What is strange is that Moudov, who apparently works from a globalising, egalitarian impulse, should create such a division or reinforce an existing one. But the artist’s choice confirms a fact of life – the number of works by Central and Eastern European, Balkan or post-communist artists in the established art institutions in Western Europe is insignificant. Most of the fragments in the fourth briefcase have been taken from exhibitions dedicated exclusively to “other European”

artists.
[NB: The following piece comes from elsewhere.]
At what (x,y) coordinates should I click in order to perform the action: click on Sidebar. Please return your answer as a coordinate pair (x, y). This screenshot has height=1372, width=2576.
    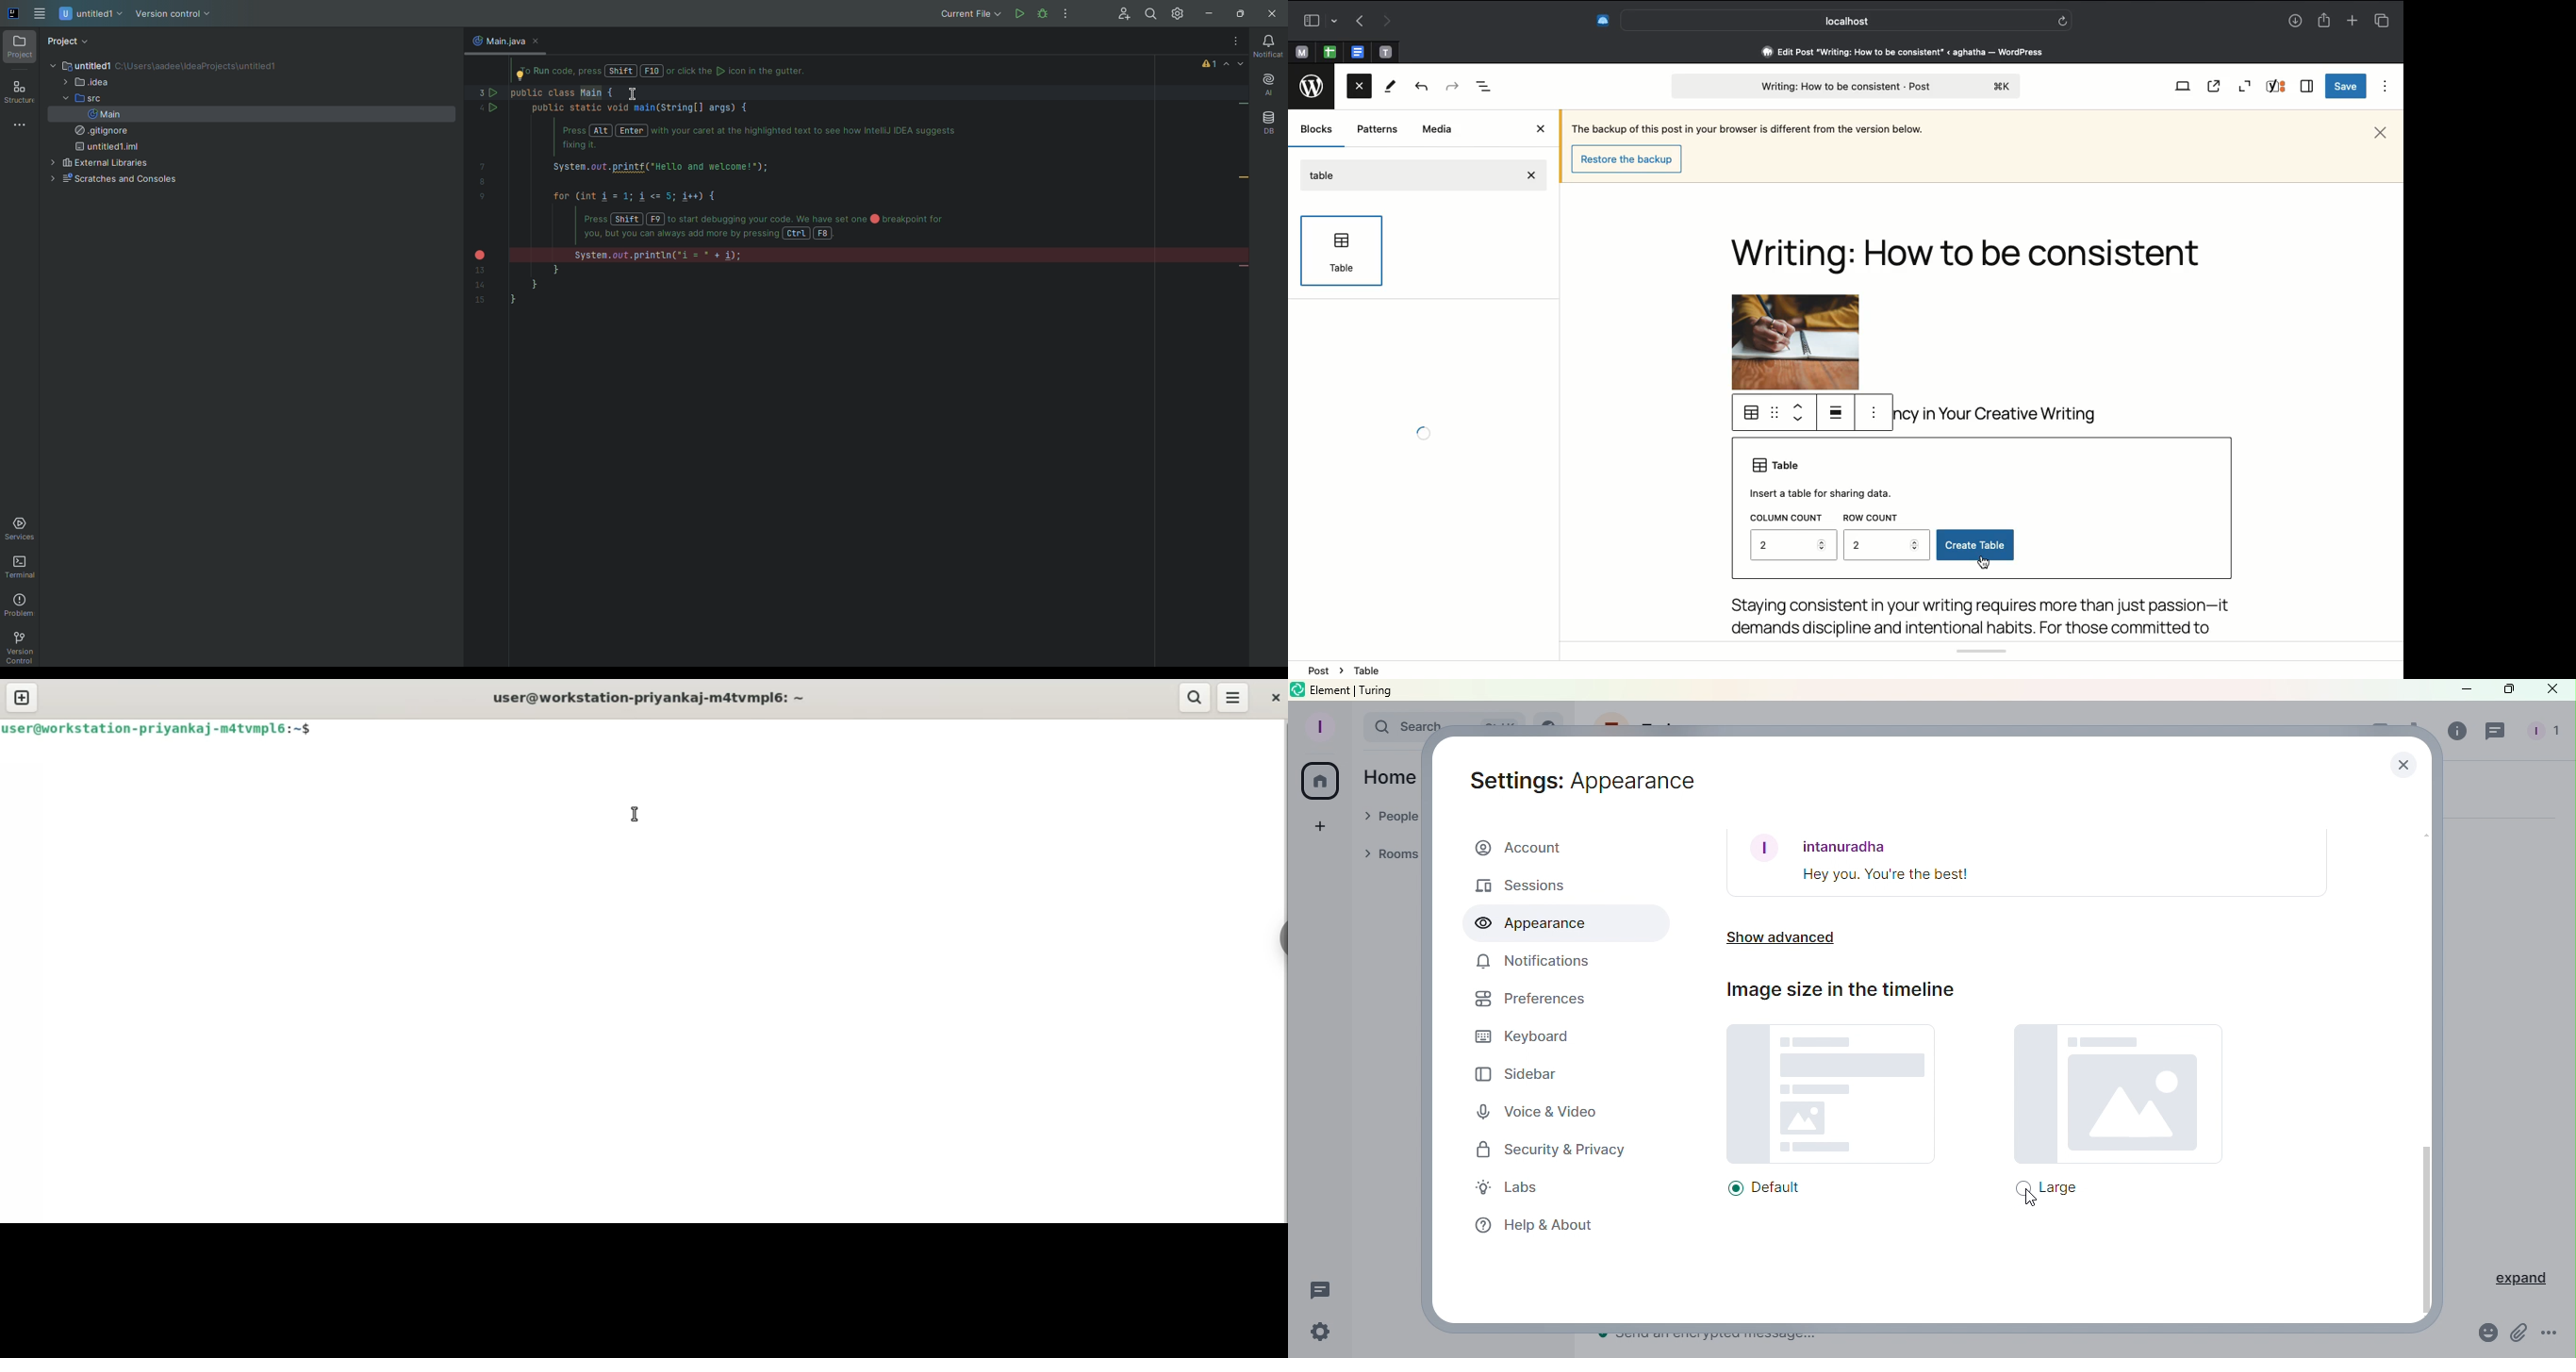
    Looking at the image, I should click on (1317, 20).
Equally intriguing is the fact that some of the fragments have found themselves in Moudov’s collection by offer from the authors of the works or with the silent consent of curators and directors of art institutions.

In Venice, the problems raised by Fragments will no doubt acquire new significance.

The Bulgarian pavilion at the Biennale, itself part of an exhibition based on national representations, is showcasing Moudov’s collection of cultural trophies – the artist’s pick from “the best” in the globalising art scene. His trophies link the national mini-museums in Venice together.

At the Biennale, Moudov’s collection will be shown for the first time in its entirety, and this will mark the official end to the artist’s collector and research activities. It is as if his very presence in Venice will divest him of his right to pretend to be a naïve foreigner, a mere observer of European art. By being shown in Venice, he will have gained the minimum requirements for the artist’s own history.

The end of Moudov’s fragments collecting, however, is not an end to his impulse to study the mechanisms and insignia of the globalised art world. In Venice the artist will be developing further his idea of integrating the separate territories of national pavilions by offering their curators the opportunity to open their exhibitions with Bulgarian red wine produced especially for the occasion.

Wine drinking is a friendlier ritual than looking at fragments broken off from famous аrtworks and has a far greater globalising potential. Quite likely, this idea is also rooted in Moudov’s thirst for commentary on the role of museums and art institutions. The wine offering can be interpreted as a symbolic sacrifice at the altar of the mystic role of museums (after Buren) (8), a role which no institutional metamorphosis from the last few decades has been able to take away.

 

(1) From the film, Borat: Cultural Learnings of America for Make Benefit Glorious Nation of Kazakhstan, 2006.

(2) Jean Clair. Marcel Duchamp, Catalogue Raisonné de l’oeuvre, 1977. Vol. VII, Paris.

(3) Benjamin Buchloch interprets the creation of Duchamp’s Boite en valise in the light of “the dialectic of institutionalisation and the transformation of the artistic practice into the object of the aesthetic cult on the one hand and the conditions of technical reproduction as he has introduced them into the high art discourse with the definition of his ready made on the other”, in A. A. Bronson and Peggy Gale, eds. Museums by Artists, (Toronto: Art Metropole, 1983), 45.

(4) MUSIZ of Ivan Moudov was realized in 2005 as a Resident Fellow’s project of the Visual Seminar, a long-term project of the Institute of Contemporary Art-Sofia and the Center for Advanced Study Sofia. Visual Seminar took place in the framework of relations, a project initiated by the Federal Cultural Foundation, Germany.

(5) “So the Baroque chamber of curiosities were early agents of globalization, as they brought objects from the entire known world to Europe, from which images of the world were formed there. The museum, in this early form, was therefore already an institution of globalization.” Walter Grasskamp. “The Museum and Other Success Stories in Cultural Globalisation.” CIMAM 2005 Annual Conference. Museums: Intersections in a Global Scene. http://forumpermanente.incubadora.fapesp.br/portal/events/meetings/reports/sessao2

(6) Ibid

(7) Interview to be published in: Gavin Morrison and Fraser Stables, eds. Lifting, (Edinburgh: Atopia Projects, 2007).

(8)Buren defines the museum as: “Privileged place with a triple role: Aesthetic, Economic, Mystical.” “The Museum (The Gallery) constitutes the mystical body of Art.” Daniel Buren. “Function of the Museum,” in A. A. Bronson and Peggy Gale, eds. Museums by Artists, (Toronto: Art Metropole, 1983), 57.